Las tropas rusas tenían una lista con los nombres y apellidos de todos. “Y nos decían que si alguno escapaba, el resto tendría muchos problemas”, señala Nina. Sin teléfonos, periódicos, radio ni televisión, ignoraban el curso de la guerra. “No sabíamos lo que pasaba en Kiev, en Chernihiv... Nos decían que nuestro Gobierno estaba a punto de caer y nuestro país, en grave peligro. Y todo el tiempo, que Ucrania era pobre y venían a liberarla”, añade.
La veinteañera y más arrojada Yanko habló varias veces con ellos, cuando compartían cigarrillos o iba al baño. “Se jactaban de haber tomado Mariupol, Kiev, Jersón [solo la última era verdad]… ‘Chernihiv lo tenemos casi’, decían. ‘Ha venido el Batallón Azov, pero enseguida acabamos con ellos también.

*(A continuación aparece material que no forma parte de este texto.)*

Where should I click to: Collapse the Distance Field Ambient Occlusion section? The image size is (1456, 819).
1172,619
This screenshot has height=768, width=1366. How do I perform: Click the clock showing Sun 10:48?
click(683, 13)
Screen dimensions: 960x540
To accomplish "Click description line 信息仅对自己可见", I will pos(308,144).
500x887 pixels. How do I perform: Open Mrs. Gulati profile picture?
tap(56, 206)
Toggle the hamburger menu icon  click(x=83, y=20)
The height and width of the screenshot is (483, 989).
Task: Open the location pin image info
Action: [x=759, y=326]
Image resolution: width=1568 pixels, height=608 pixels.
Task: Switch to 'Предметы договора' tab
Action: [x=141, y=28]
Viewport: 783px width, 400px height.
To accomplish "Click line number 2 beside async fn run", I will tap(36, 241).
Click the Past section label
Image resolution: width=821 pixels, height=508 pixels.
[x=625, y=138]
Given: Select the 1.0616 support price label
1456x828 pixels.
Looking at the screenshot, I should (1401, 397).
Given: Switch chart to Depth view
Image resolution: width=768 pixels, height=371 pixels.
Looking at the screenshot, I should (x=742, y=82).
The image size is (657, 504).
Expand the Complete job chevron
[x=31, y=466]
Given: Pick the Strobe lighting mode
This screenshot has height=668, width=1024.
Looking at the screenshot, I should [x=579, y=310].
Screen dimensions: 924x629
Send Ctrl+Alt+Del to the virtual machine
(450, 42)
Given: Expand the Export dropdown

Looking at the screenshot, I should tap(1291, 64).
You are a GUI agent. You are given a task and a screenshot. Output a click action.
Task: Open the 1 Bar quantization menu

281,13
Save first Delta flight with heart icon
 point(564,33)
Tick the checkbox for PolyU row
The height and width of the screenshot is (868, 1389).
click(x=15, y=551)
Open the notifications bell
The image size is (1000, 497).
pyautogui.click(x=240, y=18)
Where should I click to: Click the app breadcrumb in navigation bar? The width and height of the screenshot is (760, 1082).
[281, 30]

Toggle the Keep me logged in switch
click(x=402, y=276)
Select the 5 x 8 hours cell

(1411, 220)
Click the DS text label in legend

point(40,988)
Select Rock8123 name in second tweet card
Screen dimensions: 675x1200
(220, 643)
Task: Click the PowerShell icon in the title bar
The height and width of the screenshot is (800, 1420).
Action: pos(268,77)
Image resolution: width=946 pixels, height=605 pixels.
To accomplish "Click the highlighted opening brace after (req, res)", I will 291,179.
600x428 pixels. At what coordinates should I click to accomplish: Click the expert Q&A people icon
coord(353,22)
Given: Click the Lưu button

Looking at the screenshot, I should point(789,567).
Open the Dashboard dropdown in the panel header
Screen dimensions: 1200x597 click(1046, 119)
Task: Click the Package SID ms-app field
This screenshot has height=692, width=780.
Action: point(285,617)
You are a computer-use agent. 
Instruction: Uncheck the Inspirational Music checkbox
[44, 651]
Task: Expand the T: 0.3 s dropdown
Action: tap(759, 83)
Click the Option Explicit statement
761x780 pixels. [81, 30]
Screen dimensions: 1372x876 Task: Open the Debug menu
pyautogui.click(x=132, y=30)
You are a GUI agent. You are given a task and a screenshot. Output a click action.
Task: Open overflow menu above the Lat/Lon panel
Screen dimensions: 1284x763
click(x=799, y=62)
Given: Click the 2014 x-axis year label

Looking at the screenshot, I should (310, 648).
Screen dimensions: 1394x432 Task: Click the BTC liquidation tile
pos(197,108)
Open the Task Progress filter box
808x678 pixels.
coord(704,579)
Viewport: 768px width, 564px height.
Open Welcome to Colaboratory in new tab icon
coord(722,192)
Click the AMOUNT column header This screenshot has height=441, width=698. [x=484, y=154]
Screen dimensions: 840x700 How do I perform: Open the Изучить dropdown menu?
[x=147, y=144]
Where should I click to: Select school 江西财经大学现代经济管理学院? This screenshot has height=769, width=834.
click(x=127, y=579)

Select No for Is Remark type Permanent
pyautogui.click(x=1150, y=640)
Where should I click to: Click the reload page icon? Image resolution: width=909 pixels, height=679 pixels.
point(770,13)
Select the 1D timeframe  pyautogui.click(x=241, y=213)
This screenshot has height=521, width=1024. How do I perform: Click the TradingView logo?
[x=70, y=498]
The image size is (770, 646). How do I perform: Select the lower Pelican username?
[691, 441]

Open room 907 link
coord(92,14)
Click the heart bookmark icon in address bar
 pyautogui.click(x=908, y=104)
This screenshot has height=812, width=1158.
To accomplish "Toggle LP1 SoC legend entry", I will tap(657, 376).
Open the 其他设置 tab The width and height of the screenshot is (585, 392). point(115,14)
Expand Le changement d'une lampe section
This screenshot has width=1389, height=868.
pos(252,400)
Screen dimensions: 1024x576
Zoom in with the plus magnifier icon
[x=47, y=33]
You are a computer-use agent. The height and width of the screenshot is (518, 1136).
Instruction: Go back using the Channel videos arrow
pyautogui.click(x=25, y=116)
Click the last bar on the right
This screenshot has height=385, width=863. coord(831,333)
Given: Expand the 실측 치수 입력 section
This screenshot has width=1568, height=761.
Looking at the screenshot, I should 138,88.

Vuestro [Volodímir] Zelenski se ha marchado de Ucrania y [Vladímir] Putin va a venir a reconstruirla’. Me decían que no tenían nada contra nosotros, que solo querían pelear contra el Batallón Azov, los nazis y Stepan Bandera”, un padre fundador de la Ucrania independiente y colaboracionista de la Alemania hitleriana muerto en 1959. “Hablaban de Stepan Bandera como si estuviese vivo. Yo no entendía nada”.